Tamoxifen, Diethylstilbesterol and the Estrogen
Receptor Ligand Binding Region
Sara Pecorak '04 and Tom Susman '04
Contents:
I. Introduction
Recent studies have found that high estrogen levels
combined with a genetic predisposition to breast cancer result in a higher
occurance of the disease (3). Estrogen has many
functions throughout the body, many of which are regulated through an activated
estrogen receptor transcription factor. These transcription factors,
in disease prone patients, can activate genes which lead to uncontrolled
cancerous growth. Researchers have hypothesized that altering the
binding of the estrogen to the estrogen receptors can be used in the prevention
and treatment of breast cancer (1).
Estrogen binds to the Estrogen receptor which
then allows the receptor to bind DNA at the estrogen response element (ERE),
a cis-acting enhancer sequence. The estrogen-receptor-ERE complex
then initiates transcription of genes related to the reproductive cycle.
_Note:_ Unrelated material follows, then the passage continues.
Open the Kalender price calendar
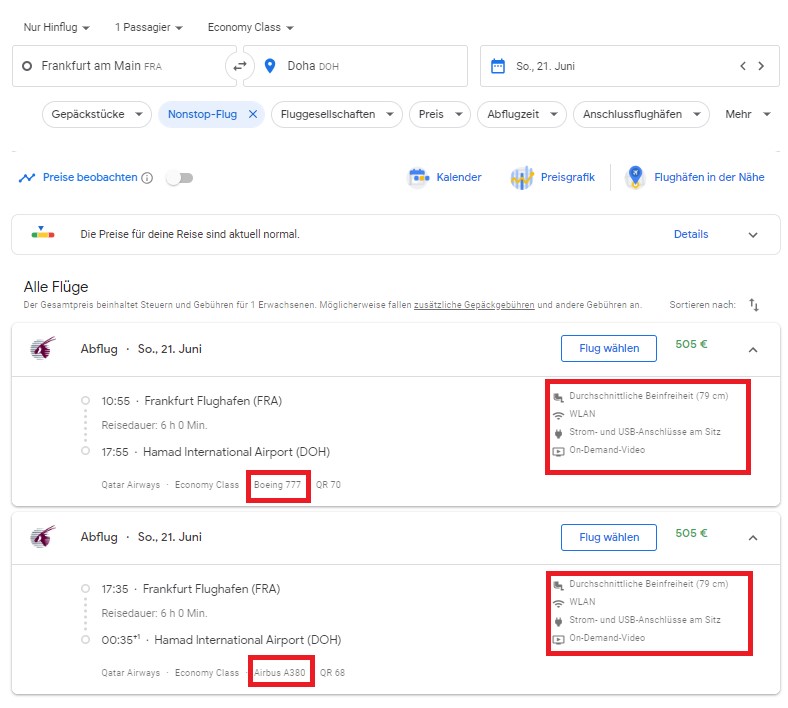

Tamoxifen has been found to be a competitive inhibitor of estrogen-estrogen
receptor a (ERa)
binding (3). This drug has been administered clinically
and found to decrease the occurance of breast cancer in disease prone patients.
Patients undergoing treatment with tamoxifen are found to have decreased
breast tissue density, an indication of a lowered breast cancer risk (1).
Crystal structures of the ERa in complex with
estrogen, a synthetic estrogen, and 4-hydroxytamoxifen provide insights
into the structural changes caused by this competitive inhibition.
Tamoxifen binds to the ligand binding domain of ERa
and causes a conformational shift of helix 12 into an adjacent coactivator
site which in turn prevents ERa from binding
a coactivator (NR box peptide) which would then activate a specific DNA
sequence, the estrogen response element (ERE) (2, 3).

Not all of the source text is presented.